Jonathan Feldstein
Husband, father, grandfather, bridge-builder, Zionist

Four Laws Following the Third Election

Regardless of who the winner is, or if Israel is able to form a government at all, following its third national election in less than twelve months that’s scheduled for March 2, the next Knesset should enact four laws so Israel is never put in a situation of being incapacitated in a political deadlock as it has been for the last year with the lack of any stable government. This is especially needed because if existing polls are correct, it appears that Israel is headed to continued deadlock, and a fourth (or fifth) election.

Term Limits: It’s time for the Knesset to establish term limits, for prime minister and for members of Knesset. Experience is valuable but not if it leads to compromising of the ability of our parliamentarians to get the job done. Granted, Israel’s political system is unique and, therefore, addressing term limits should be done uniquely since there are no real fixed terms in Israel’s parliament and no Knesset or government has ever filled its full term in office without new elections being called. However, it needs to be done to the extent that not having that contributes to the deadlock. It will also require up and coming leaders to compete with ideas and solutions rather than simply being in control, or seeking to wrest control from the incumbent.

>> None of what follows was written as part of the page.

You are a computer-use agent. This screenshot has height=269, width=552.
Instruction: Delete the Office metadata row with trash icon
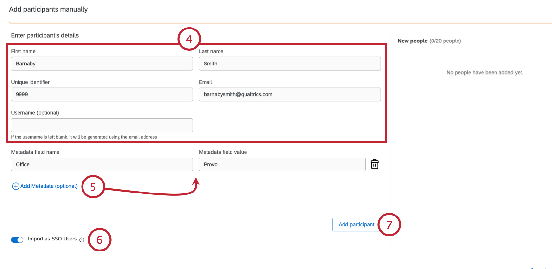click(x=375, y=164)
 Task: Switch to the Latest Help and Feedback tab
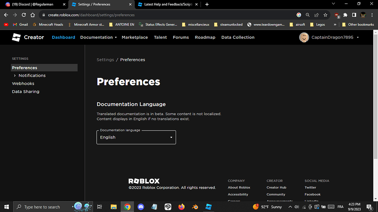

No Work No Pay: In the course of the last year Israeli Knesset members received a salary raise despite not really doing the jobs for which they were hired, and that which the Israeli electorate expects and needs. A law should be enacted that not only would they not receive a pay raise if they are unable to form a government (and an active opposition) after a second election, but their salaries should be suspended as well. The budgets that they receive to operate offices, for their individual marketing, personal phones and cars, and more should also be suspended. Simply, if they are not doing their work, they should not receive a salary.

It’s hard to imagine them voting for this, but if government ministries are unable to do their jobs, and budgets are not provided for funding an array of educational, social welfare, health, security, and other projects, the Knesset members that are incapable of agreeing to form a government should not receive a salary for a job that’s expected of them while others don’t have a budget to do their jobs that are required of them. While we’re at it, this law also should have a clause that stops pension payments, first temporarily and then permanently. If they want to work for the people, they need to be accountable to the people.

Absentee Ballots: Because Israel’s parliamentary system allows for elections to be called in as little as three months, each time there’s a new election thousands or more Israelis are not able to vote because they plan in advance and are overseas at the time of the election for vacation, business, or other personal matters. Because Israel has no absentee ballot, these people are prevented from voting. Israel needs to enact a unique law that suits its realities so that Israelis who are overseas for an election that they didn’t know about when the election was called, or that is necessary even after an election is called, can participate.

Musical Chairs and a Tiered Threshold: Presently Israeli law requires that a party receive at least 2.75% of the vote to enter the Knesset. This is meant to prevent the situation where parties winning just 1-2 seats can exert excessive control in forming or maintaining a government. It’s caused a shuffling and reshuffling of the deck of Israeli political parties creating alliances with one another so as to prevent those that have generally like-minded views from not entering the Knesset by falling short of the threshold. It also prevents the scenario of wasted votes for such parties. However, if the parties cannot agree on ways to form a government following successive elections, there ought to be a law that progressively increases the threshold. This way, after the second election and inability to form a government, the threshold could jump from 2.75% to, let say 6%. After a third election with inconclusive results, the threshold could increase to 12-15%. And so on.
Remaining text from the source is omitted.